肺がんは、男女ともに高齢になるにつれてその発生率が高くなり、特に70歳以上で顕著に増加することがわかっています。
肺がんは特有の症状がないため、症状が現れていなくても定期検診で発見されることがあります。それでは、肺がんとはどのような病気なのでしょうか。
今回は、肺がんになりやすい年齢や年齢階級別の罹患率、死亡率などについて解説します。年齢的に肺がんが気になるという方は、ぜひお読みください。

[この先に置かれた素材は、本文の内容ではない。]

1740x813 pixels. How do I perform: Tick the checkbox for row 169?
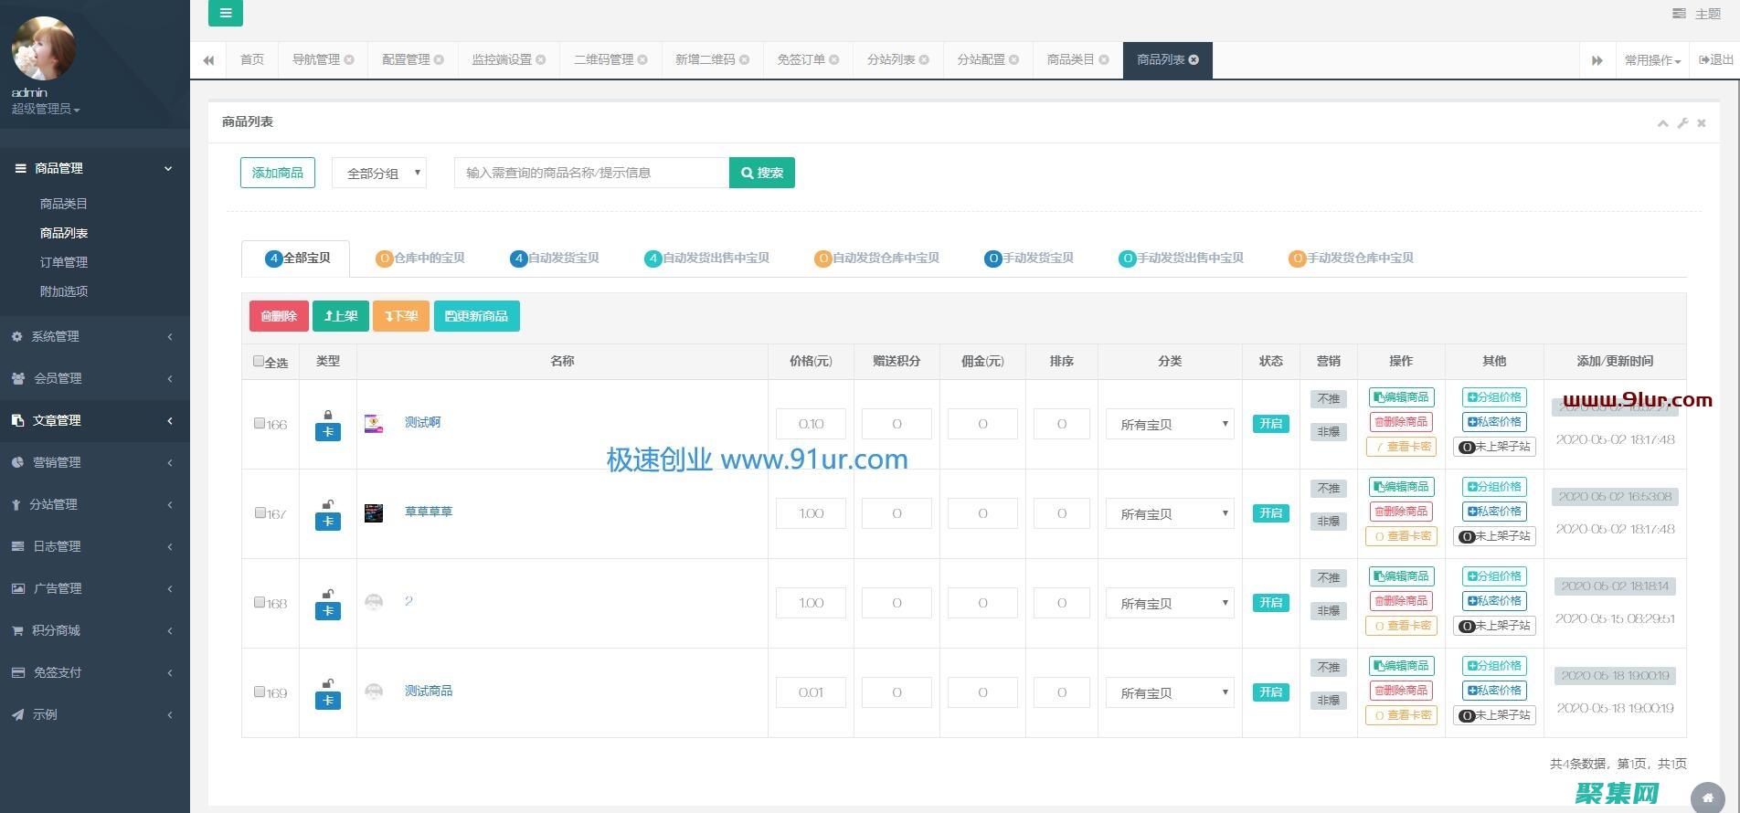pos(260,692)
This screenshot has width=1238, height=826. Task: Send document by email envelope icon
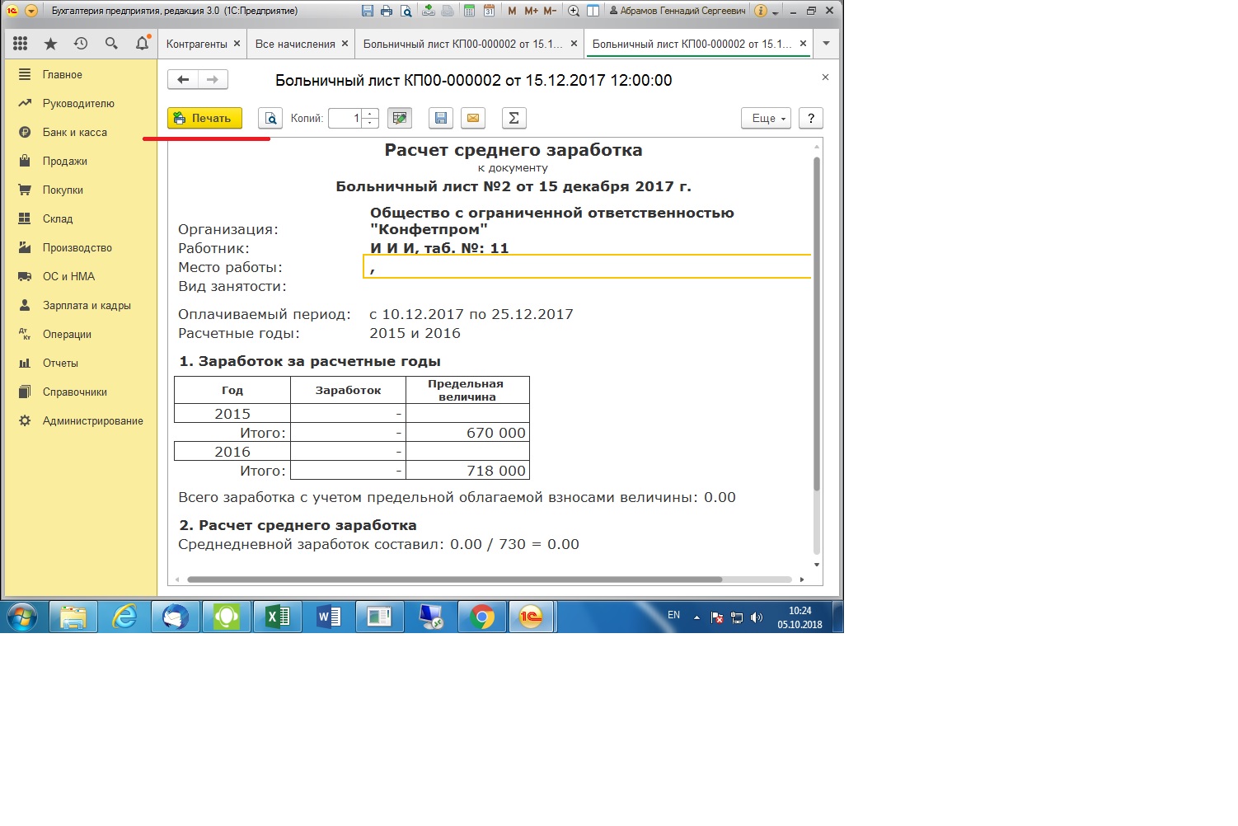[x=473, y=119]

≫「肺がん」を発症すると「背中にどんな痛み」を感じる?初期症状も医師が解説!
監修医師:
武井 智昭(高座渋谷つばさクリニック)
【経歴】
平成14年慶應義塾大学医学部を卒業。同年4月より慶應義塾大学病院 にて小児科研修。平成16年に立川共済病院、平成17年平塚共済病院(小児科医長)で勤務のかたわら、平成22年北里大学北里研究所病原微生物分子疫学教室にて研究員を兼任。新生児医療・救急医療・障害者医療などの研鑽を積む。平成24年から横浜市内のクリニックの副院長として日々臨床にあたり、内科領域の診療・訪問診療を行う。平成29年2月より横浜市社会事業協会が開設する「なごみクリニック」の院長に就任。令和2年4月より「高座渋谷つばさクリニック」の院長に就任。
日本小児科学会専門医・指導医、日本小児感染症学会認定インフェクションコントロールドクター(ICD)、臨床研修指導医(日本小児科学会)、抗菌化学療法認定医
医師+(いしぷらす)所属
肺がんとは
肺は呼吸を行うための器官で、左右の胸部に1つずつあり、気管・気管支・肺胞から構成されています。肺がんは、肺の正常な細胞が何らかの原因でがん化したものです。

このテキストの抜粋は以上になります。